Another important element is to recognize that the commercial profile of companies in CGT looks different from other modalities because the clinicals tend to be a lot smaller. In this space, companies are going to ramp up a lot faster and ramp up bigger, but the early-stage startups are frankly not as attractive. They don’t look as big as what you might expect in other modalities because of those earlier-stage clinical trials. This is important to understand.
I would also look a lot at what percentage of venture dollars that are going into CGT compared to other areas. Last I checked, maybe 30% of venture dollars in pharma are going into the CGT space, so that tells you a little something about the expectation of what’s going to happen.
Another thing to consider is the percentage of value the asset provides to the product. For example, I focus on the tools and services side, and because the tools are so critical for manufacturing, they actually provide more value than what you would expect for traditional biologics and certainly small molecules because of the criticality in the manufacturing.
Is freedom to operate (FTO) something you consider an investment criteria?
Of course. You have to look at intellectual property (IP), any investor is going to look at IP. FTO is a big concern depending on the area. CGT is broad because it’s a modality it’s not one specific area, but in specific areas in the CGT space that’s critical – gene editing is a perfect example of an area where FTO is going to be hugely important.
As an investor, what themes or areas are you interested in right now?
I like anything associated with ISCT, of course!
In terms of foundational technologies, there are going to be different opinions, but personally, iPSC technologies are an area I’m looking at a lot right now, and I am very bullish about it. In a similar vein, gene editing technology.
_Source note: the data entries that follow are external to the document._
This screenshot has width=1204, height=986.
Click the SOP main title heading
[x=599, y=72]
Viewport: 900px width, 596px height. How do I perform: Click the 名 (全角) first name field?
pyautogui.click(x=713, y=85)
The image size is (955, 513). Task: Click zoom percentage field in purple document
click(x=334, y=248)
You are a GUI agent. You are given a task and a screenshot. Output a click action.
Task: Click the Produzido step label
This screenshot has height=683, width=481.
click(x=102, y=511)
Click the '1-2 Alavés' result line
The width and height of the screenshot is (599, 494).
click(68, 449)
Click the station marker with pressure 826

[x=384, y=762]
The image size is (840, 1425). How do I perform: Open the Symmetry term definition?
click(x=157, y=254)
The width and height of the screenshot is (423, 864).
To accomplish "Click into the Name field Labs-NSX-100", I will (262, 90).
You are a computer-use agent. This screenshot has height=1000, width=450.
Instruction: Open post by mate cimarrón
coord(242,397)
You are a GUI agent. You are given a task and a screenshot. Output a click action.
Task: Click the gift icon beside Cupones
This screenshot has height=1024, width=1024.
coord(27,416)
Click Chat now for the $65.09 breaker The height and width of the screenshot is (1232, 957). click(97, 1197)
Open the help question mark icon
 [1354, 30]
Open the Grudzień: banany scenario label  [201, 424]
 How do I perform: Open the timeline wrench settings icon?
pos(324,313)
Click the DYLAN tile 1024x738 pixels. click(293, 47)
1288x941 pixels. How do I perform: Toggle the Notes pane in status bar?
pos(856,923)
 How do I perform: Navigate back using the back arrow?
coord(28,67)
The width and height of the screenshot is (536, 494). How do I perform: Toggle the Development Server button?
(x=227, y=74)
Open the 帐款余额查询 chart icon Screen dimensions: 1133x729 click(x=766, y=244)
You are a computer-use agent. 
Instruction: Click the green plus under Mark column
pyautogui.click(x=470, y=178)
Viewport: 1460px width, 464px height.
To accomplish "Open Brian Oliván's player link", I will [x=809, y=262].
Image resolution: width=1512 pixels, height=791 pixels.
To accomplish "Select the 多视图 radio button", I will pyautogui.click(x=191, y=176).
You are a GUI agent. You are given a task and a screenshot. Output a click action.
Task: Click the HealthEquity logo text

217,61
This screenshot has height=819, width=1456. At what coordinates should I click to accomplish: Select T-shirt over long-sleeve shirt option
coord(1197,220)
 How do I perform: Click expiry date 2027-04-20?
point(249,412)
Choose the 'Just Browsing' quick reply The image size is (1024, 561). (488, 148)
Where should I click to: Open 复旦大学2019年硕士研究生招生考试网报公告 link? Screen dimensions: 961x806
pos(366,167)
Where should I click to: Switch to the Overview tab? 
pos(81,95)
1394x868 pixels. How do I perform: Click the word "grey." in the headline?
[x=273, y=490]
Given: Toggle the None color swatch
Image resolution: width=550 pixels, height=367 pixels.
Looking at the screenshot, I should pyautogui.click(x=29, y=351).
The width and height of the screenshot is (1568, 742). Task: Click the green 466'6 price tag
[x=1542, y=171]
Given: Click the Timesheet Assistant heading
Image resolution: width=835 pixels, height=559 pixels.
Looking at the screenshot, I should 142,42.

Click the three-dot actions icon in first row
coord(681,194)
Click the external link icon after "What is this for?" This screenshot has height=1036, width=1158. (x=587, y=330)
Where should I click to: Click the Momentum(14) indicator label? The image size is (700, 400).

Closed processing and then IT connectivity between these technologies are other focus areas. Finally, I would say non-viral cell engineering is an area that I see as having huge potential, which is very much correlated with the gene-editing space.
What was your experience as an investor attending ISCT 2022 San Francisco?
For me, what makes ISCT meetings great is the people who attend them. I have been to a number of ISCT meetings in the last several years, and it has always been a positive experience. ISCT attracts a strong balance of scientific, industry and academic professionals and truly creates an international community that other organizations in the space simply do not get. In relation to other meetings, I have been to, ISCT is by far the best.